Struggle and Illumination in Stories

Ever since we moved into our house three years ago, Cathy has wanted landscape lights out front, but to do so would require going underneath the concrete walkway so wire would stretch out on either side. The arduous task detained us. Last week, though, we had an irrigation system installed, and that job was going to require the workers to run wire underneath said walkway. Cathy jumped on the opportunity, and—long story, short—we now have landscape lights.

But what kind of story would that be without some sort of complication. We spliced some extra wire into the existing one, ran our lights, hooked up our transformer, and. . .nothing. The transformer kept showing an error message. So Cathy redid the wire splicing, and everything seemed to be working fine. We put the first light on, and the second, and the third, and they all lit up. Then we tried the next one, and everything went dark, and we couldn’t do anything that would correct the problem, nor could the manufacturer’s help line. So the next day, we took the set back to the store and got a different kind, brought it home, hooked it up without trouble, and just like that we had illumination.
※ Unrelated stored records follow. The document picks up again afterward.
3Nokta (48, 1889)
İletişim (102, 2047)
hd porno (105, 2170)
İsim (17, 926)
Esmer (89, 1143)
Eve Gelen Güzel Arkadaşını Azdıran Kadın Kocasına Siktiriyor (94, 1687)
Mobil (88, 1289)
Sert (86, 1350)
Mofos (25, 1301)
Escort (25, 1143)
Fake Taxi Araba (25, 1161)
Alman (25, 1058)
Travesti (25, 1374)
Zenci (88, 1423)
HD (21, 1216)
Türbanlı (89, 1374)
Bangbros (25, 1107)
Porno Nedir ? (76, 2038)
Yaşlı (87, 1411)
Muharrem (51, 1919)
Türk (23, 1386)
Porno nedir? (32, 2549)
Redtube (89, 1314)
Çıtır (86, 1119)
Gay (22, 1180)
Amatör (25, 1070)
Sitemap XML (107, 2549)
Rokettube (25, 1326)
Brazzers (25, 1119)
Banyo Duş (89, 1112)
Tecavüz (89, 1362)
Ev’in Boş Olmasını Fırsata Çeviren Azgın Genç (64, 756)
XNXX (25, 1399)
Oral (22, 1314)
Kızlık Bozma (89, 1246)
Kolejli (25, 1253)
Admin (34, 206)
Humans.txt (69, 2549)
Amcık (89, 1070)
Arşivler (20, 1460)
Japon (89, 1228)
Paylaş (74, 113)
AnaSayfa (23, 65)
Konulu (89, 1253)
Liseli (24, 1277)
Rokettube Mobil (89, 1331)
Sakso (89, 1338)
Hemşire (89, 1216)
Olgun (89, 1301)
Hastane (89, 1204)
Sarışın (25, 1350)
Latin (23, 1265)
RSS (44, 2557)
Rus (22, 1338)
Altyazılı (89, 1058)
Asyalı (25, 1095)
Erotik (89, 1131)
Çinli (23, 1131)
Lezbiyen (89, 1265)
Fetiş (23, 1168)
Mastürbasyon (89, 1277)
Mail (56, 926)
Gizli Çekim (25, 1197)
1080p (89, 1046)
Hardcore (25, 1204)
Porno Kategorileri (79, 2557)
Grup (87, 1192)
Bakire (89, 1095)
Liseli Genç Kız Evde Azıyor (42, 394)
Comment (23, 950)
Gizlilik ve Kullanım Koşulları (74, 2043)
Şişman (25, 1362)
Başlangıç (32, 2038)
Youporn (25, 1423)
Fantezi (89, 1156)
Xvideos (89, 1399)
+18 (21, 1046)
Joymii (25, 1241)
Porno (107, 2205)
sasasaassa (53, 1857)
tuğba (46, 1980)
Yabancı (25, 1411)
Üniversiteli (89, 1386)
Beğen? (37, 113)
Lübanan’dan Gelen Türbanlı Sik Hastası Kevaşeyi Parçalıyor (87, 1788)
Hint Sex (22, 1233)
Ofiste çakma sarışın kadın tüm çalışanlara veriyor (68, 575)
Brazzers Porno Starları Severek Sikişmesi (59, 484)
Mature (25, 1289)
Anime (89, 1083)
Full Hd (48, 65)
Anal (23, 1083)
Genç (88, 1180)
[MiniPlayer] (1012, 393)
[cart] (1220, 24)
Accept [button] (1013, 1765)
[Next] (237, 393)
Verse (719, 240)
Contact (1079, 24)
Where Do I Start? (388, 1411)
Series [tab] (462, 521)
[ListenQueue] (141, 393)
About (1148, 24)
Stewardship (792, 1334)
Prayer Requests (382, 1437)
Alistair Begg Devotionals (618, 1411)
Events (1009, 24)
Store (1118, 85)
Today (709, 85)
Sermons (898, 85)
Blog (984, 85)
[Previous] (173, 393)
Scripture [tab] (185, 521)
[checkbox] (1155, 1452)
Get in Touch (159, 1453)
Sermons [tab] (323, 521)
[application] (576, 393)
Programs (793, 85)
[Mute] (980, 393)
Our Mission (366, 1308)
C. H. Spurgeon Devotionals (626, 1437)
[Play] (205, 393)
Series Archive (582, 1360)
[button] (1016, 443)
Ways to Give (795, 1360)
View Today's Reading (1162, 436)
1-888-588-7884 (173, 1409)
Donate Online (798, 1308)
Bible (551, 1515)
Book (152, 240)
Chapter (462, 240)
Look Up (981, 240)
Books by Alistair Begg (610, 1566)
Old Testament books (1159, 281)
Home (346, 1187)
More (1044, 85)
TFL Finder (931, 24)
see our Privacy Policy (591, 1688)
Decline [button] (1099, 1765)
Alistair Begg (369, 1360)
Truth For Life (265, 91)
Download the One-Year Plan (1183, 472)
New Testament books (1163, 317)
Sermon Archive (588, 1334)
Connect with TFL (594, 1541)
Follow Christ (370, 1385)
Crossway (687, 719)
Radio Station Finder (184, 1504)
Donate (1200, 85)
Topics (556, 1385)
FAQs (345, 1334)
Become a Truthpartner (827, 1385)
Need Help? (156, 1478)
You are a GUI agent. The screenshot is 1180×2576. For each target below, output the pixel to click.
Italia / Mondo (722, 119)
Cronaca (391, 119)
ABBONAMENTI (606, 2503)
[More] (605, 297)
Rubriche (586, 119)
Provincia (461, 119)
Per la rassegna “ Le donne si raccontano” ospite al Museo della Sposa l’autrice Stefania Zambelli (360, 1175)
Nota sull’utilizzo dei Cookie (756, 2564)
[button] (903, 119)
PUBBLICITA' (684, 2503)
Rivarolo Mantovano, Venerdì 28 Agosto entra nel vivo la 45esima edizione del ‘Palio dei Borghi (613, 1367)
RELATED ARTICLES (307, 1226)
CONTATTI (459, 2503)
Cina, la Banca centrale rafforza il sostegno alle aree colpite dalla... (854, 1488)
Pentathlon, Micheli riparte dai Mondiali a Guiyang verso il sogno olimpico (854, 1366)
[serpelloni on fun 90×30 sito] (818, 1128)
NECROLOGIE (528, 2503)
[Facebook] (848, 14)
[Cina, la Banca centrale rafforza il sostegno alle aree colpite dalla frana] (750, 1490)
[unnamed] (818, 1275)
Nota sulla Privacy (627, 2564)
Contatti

Stories exist to entertain, to dramatize, to make us feel and think, but above all they exist to illuminate something about the people we are and the worlds we occupy, to explore, as William Faulkner said, “the old verities and truths of the heart.” We cannot do that unless our characters have to struggle. Resolution without great effort is no kind of end at all. Nothing should be easy for the people who populate our stories. This isn’t to say they can’t triumph in the end. It’s only to say they should find themselves in circumstances of their own making that require their further actions and the accompanying complications.

Sometimes we’re loath to let our characters get themselves into trouble because we like them and want them to do well. We can’t like our characters so much that we keep them out of troublesome situations. We have to have faith in what the test of fire can bring them and us. We have to trust in the illumination that trouble makes possible.

In my book, Telling Stories: The Craft of Narrative and the Writing Life, I list four ways trouble can arrive in a story:

 

  1. Sometimes trouble pays a visit and requires a character’s action.

 

  1. Sometimes we instigate our own trouble by what we decide to do.

 

  1. Sometimes we make our trouble by letting people believe something is true when it isn’t.

 

  1. Sometimes we make our trouble by trying to run away from what we’ve done or by being afraid of what we might do.

 

The key is to let trouble put pressure on your main characters in a sequence of events, the climax of which reveals something about the mysteries of being human—some additional layer of truth—that would otherwise remain suppressed. Trouble is the transformer. At a determined time, it surges, and when it does, it shines a light.